Un niño colorea el día del inicio del curso
Por qué las citas de psicología y psiquiatría infantil aumentan durante el inicio del curso escolar
Los expertos coinciden en que el periodo de adaptación a la vuelta al cole suele estar entre 2 y 4 semanas, aunque depende del niño y del entorno
Con las vacaciones de verano llegando a su fin y septiembre cada vez más próximo, las familias españolas empiezan a preparar la vuelta al cole y, por lo tanto, la vuelta a la rutina, a las responsabilidades y exigencias. Como consecuencia, durante los primeros meses del curso escolar, septiembre y octubre, se produce un aumento de las citas de psicología y psiquiatría infantil de hasta un 25 % con respecto al resto del año, según los expertos de Top Doctors.
La sintomatología ansiosa, los miedos, la tristeza persistente, la irritabilidad, las dificultades en las habilidades sociales y problemas de conducta o las dificultades de aprendizaje o problemas de atención y concentración, son algunas de las causas que llevan a los más pequeños a consulta durante este periodo.

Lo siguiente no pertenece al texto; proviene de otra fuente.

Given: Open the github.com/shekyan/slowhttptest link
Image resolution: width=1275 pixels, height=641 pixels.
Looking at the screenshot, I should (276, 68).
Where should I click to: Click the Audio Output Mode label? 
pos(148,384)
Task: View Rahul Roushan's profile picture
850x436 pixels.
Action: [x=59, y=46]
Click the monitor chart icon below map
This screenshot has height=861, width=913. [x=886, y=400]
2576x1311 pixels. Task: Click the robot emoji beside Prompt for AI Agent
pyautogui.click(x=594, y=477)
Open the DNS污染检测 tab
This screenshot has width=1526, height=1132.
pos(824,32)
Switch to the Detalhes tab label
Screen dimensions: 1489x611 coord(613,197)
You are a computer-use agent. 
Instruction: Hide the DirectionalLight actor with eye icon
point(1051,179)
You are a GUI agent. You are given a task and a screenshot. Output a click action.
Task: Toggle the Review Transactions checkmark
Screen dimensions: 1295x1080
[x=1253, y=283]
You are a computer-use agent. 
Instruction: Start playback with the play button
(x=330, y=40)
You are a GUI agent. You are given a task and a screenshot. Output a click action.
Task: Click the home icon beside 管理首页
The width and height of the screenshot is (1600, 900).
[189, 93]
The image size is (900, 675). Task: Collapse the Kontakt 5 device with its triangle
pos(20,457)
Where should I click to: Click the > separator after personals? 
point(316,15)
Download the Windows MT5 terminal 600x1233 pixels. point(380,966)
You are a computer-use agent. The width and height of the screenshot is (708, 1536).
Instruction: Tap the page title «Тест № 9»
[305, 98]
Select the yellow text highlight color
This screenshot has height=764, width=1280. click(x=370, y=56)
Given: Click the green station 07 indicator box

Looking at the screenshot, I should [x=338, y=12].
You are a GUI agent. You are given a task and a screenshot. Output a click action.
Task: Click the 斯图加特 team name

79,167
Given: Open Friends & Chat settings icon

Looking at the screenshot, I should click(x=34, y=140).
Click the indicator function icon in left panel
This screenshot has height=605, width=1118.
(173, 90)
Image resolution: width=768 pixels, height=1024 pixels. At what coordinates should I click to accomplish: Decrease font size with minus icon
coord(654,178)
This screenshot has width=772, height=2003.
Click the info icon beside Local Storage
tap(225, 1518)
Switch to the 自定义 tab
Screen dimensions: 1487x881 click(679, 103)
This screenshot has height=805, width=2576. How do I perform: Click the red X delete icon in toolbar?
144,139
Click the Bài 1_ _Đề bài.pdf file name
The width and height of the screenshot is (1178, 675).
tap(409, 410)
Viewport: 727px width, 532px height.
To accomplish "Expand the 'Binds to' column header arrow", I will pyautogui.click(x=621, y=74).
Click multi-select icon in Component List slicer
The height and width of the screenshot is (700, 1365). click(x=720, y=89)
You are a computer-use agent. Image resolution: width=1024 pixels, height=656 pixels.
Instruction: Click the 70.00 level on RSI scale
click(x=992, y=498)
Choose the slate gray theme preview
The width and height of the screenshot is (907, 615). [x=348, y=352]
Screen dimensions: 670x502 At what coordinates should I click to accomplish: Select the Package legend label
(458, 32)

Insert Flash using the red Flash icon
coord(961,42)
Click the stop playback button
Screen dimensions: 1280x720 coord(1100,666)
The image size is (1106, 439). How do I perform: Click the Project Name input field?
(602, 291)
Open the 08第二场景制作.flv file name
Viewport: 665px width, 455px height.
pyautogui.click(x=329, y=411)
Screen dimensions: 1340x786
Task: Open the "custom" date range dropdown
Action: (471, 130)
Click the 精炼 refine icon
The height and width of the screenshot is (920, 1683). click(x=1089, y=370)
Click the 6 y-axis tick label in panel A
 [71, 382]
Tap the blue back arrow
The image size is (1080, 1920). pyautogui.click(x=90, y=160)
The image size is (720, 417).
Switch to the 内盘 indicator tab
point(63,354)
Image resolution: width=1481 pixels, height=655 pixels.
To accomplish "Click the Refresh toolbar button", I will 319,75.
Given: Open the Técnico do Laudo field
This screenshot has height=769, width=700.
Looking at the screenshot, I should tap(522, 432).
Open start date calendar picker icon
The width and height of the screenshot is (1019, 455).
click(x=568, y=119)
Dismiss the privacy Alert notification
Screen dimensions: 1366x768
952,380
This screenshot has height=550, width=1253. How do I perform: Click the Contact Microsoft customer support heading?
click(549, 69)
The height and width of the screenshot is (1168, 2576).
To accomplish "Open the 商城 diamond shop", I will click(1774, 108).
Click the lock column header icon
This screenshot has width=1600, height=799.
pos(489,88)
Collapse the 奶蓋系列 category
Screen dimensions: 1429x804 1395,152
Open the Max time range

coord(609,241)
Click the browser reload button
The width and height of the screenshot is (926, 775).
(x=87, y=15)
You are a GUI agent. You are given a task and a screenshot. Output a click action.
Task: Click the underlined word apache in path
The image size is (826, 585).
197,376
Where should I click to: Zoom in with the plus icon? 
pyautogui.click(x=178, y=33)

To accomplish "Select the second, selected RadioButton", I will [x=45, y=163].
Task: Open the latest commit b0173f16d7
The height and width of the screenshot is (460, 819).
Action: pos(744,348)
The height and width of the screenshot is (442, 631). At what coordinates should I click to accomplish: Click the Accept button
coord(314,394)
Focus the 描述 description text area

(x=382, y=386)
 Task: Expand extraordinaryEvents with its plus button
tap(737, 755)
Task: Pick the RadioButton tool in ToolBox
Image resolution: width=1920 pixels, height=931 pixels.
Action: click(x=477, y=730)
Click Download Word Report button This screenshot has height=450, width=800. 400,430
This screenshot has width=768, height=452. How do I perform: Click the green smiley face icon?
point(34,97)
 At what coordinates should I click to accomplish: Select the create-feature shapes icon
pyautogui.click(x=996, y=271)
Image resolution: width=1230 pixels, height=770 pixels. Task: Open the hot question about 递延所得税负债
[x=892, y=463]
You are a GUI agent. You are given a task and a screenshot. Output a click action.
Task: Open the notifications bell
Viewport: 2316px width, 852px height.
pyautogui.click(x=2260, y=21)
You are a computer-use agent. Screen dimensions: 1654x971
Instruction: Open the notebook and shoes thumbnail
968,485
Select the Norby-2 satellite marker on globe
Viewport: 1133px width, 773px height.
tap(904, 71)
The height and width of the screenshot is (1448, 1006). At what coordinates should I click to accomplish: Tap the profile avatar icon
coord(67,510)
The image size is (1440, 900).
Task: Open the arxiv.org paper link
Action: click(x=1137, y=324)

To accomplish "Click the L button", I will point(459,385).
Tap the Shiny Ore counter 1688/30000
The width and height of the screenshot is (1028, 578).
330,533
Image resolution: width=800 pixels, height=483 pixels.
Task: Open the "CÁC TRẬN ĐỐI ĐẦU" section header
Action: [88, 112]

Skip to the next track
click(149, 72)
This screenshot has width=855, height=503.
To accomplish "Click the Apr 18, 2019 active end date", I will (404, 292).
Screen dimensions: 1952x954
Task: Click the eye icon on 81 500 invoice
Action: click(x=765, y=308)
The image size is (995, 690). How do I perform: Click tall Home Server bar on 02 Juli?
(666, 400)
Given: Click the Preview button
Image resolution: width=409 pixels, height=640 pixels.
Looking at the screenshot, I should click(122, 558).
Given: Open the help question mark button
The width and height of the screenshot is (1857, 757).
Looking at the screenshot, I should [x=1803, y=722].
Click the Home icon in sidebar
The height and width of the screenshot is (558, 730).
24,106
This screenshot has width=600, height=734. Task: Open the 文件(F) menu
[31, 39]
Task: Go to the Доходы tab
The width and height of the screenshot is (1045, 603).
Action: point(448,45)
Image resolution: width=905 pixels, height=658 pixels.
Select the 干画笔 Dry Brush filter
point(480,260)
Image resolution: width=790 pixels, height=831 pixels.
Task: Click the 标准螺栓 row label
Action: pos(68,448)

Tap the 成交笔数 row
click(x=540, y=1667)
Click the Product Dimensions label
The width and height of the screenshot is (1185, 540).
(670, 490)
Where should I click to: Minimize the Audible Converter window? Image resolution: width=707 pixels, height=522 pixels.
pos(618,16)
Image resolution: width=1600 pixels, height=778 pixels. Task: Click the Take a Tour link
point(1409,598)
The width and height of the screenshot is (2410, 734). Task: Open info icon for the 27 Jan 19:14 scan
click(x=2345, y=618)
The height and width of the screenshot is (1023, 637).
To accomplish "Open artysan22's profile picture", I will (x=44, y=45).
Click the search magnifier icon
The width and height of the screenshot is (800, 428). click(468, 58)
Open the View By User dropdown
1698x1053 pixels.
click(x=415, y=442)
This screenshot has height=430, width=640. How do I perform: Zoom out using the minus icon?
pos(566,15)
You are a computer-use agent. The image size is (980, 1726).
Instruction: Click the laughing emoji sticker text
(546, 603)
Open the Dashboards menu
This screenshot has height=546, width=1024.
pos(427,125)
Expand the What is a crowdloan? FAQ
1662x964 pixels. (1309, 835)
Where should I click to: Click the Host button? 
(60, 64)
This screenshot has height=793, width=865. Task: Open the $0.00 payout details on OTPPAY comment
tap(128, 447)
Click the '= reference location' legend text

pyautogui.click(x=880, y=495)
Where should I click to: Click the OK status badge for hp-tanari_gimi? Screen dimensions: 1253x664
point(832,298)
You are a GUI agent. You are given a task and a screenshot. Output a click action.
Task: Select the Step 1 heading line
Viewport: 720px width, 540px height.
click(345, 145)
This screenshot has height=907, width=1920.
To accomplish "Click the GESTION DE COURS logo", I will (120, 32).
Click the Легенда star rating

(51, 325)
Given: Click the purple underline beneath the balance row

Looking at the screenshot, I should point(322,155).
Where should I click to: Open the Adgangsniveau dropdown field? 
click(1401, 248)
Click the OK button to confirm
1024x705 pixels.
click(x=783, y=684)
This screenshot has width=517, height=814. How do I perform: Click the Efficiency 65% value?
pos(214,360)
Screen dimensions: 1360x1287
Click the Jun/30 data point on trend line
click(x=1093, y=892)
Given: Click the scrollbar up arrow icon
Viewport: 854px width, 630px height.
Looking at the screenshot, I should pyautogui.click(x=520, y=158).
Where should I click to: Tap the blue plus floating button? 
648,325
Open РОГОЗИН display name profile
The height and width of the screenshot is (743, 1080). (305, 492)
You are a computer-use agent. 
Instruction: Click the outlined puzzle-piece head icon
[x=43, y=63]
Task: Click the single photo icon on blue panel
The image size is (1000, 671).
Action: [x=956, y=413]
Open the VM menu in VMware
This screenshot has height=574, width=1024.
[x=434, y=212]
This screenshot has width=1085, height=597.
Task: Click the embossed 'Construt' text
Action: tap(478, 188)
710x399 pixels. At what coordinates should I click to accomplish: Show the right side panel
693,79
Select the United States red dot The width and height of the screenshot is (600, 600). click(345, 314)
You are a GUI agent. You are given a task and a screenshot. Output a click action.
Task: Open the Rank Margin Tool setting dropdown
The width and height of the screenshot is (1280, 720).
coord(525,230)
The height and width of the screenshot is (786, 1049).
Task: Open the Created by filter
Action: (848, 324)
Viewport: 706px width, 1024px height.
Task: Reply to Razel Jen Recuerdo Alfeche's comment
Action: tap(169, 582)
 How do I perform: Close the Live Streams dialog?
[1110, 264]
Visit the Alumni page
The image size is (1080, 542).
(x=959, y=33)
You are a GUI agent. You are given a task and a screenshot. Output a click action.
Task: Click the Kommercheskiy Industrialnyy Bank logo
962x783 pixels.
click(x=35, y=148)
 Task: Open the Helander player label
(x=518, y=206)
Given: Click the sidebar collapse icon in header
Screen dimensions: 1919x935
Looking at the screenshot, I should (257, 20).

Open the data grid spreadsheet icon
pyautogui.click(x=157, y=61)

«En los últimos años, especialmente desde la pandemia, hemos observado un aumento significativo en la demanda de atención psicológica infantil y juvenil. Actualmente hay una mayor conciencia en las familias, que consultan antes y con menos estigma. En general, los casos que llegan a las consultas son menores con sintomatología ansiosa y depresiva. El uso excesivo de pantallas en niños muy pequeños ha impactado negativamente en el desarrollo del lenguaje y las habilidades sociales, en algunos casos. En población preadolescente y adolescente, preocupa especialmente el mal uso o inadecuado de redes sociales, que puede afectar la autoestima y el estado de ánimo», asegura Èlia Sasot Ibáñez, especialista en Psicología Infantil y Juvenil, y miembro de Top Doctors Group.
El periodo de adaptación
Los menores tienen una enorme capacidad de adaptación. Los expertos coinciden en que el periodo de adaptación a la vuelta al cole suele estar entre 2 y 4 semanas, aunque depende del niño y del entorno. Para hacer esta transición más fácil y motivadora, es aconsejable positivizar el momento para que el menor tenga menos impacto mental durante el periodo, normalizar las emociones, y hablar del tema con naturalidad y entusiasmo.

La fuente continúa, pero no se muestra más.